EXTRAIT:
####################
Il peut y avoir d’autres étapes dans cette approche progressive du contenu de la musique. Par exemple, vous pouvez écouter l’interprétation d’une pièce de musique que vous connaissez depuis longtemps et, tout à coup, vous découvrez des fragments qui n’étaient pas enregistrés dans votre mémoire, mais qui bien sûr étaient déjà là, que vous aviez écoutés mais pas entendus, qui n’avaient pas trouvé leur place dans votre image interne de l’œuvre.

Mais au-delà de ce processus conscient, la perception est également possible sans aucune analyse, comme l’immersion dans le bruit d’une chute d’eau, ou le bruissement des feuilles sous le faible mouvement du vent, par exemple, qui provoquent une réponse très positive, purement émotionnelle. Est-il possible de percevoir un chef-d’œuvre comme cela ? Sans doute, oui. Par exemple, pour moi personnellement, beaucoup de messes de D.P. da Palestrina déclenchent un sentiment d’immersion complète dans une sorte d’espace non structuré rempli d’un environnement transparent auto-lumineux, une sorte d’éther lumineux. Un sentiment extraordinairement confortable et positif … D’une part, du point de vue de la raison, je comprends que ce sentiment soit né d’une polyphonie complexe et magistralement construite, mais d’autre part, une telle réaction émotionnelle paralyse toute tentative d’analyse …

La perception d’un tableau, comme d’une œuvre musicale, passe par les mêmes étapes. Au premier moment c’est une interaction intégrale, purement émotionnelle. Mais dans l’instant suivant, on commence à voir les détails, les composants individuels, leurs relations, leur composition, leur graphisme, leurs couleurs qui construisent le contenu du tableau. Où finit l’émotion et où commence l’analyse ? Y-a-t-il une frontière entre eux ? Ou se mélangent-ils et s’entrelacent-ils pour conduire à une compréhension holistique et non fragmentée d’une œuvre d’art? Un tel processus est très individuel, non seulement au premier stade de l’invocation d’associations personnelles, mais aussi au moment où l’on passe de la première insertion purement émotionnelle au stade d’une vision holistique et consciente d’une œuvre d’art.

Il est intéressant que Kandinsky ait réagi il y a cent ans à la question de l’analyse d’une œuvre d’art :

« La compréhension rapproche le spectateur du point de vue de l’artiste » (Kandinsky W. « Sur le spirituel dans l’art »).

L’analyse des éléments artistiques, en plus de sa valeur scientifique associée à une évaluation précise des éléments individuels, jette un pont vers la pulsation intérieure de l’œuvre.
####################
ENTRÉES DU JEU:
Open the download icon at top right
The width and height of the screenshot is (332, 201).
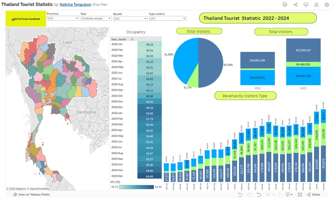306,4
####################
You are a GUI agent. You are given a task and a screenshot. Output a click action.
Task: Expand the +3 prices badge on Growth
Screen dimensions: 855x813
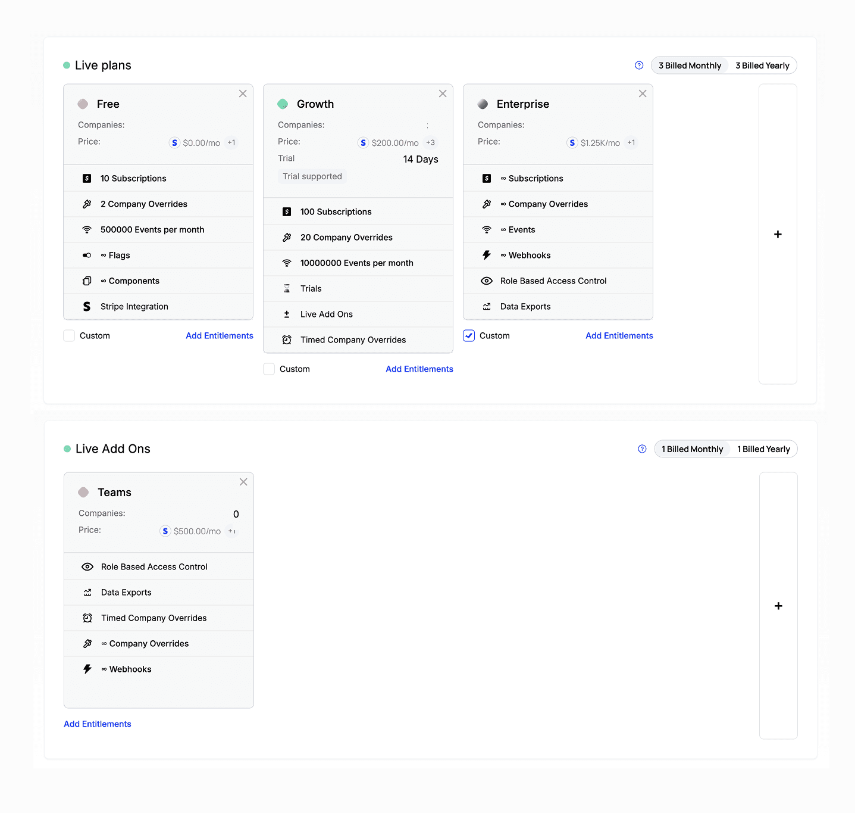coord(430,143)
####################
EXERCICES:
- A) Filtrez les entrées pour ne garder que les lignes contenant le mot « screenshot ».
- B) Poursuivez le texte sur la perception de la musique et de la peinture à partir de sa dernière phrase.

CORRIGÉS CI-DESSOUS:
- A)
The width and height of the screenshot is (332, 201).
You are a GUI agent. You are given a task and a screenshot. Output a click action.

- B)
La déclaration actuelle qu’il est dangereux de décomposer l’art, parce que cette décomposition conduira inévitablement à la mort de l’art, vient de l’ignorance, sous-estimant la valeur des éléments libérés et de leur force originelle. » (Kandinsky W. « Point et ligne sur plan »). 

Kandinsky m’étonne avec sa découverte de l’art abstrait. Une vraie découverte, bien qu’il ne soit probablement pas le premier à avoir utilisé des objets non-figuratifs dans ses œuvres. Il est intéressant de noter que, toutefois, Kandinsky répondit de loin à une telle possibilité : « Le danger de l’ornementation était clair pour moi, la mort trompeuse des formes stylisées me dégoûtait. » Mais ce qu’il a fait est vraiment une révélation. Pourquoi le dis-je, pourquoi suis-je convaincu de cela ?

Quand on demande aux artistes, « Que signifie ce tableau ? Cet élément, ce personnage ? » On entend très souvent cette réponse de l’auteur : « J’ai déjà dit ce que je voulais dire ! Comprenez ce que vous voulez ! »

Avec Kandinsky, la situation est différente. En plus de créer de magnifiques tableaux, il a écrit un certain nombre de livres, dans lesquels il a décrit en détail comment nous devons regarder ses toiles. Les grands principes sont énoncés dans son livre déjà mentionné, « Point et ligne sur plan ».

Ce livre n’est pas très populaire, bien que l’information y soit si fondamentale que le livre devrait être étudié à l’école, dans les cours de musique, parce qu’il enseigne en détail, au moyen de nombreuses illustrations, ce qu’il faut voir dans un tableau, comment ses éléments de base fonctionnent, comment l’artiste les utilise, comment il change leur taille, leur forme, leur arrangement mutuel, leurs interactions pour accomplir des effets différents et ainsi construire et transmettre le contenu de l’œuvre. Et cette description n’est pas donnée dans le langage de l’analyse formelle et scientifique, mais dans un langage figuratif, poétique et transparent.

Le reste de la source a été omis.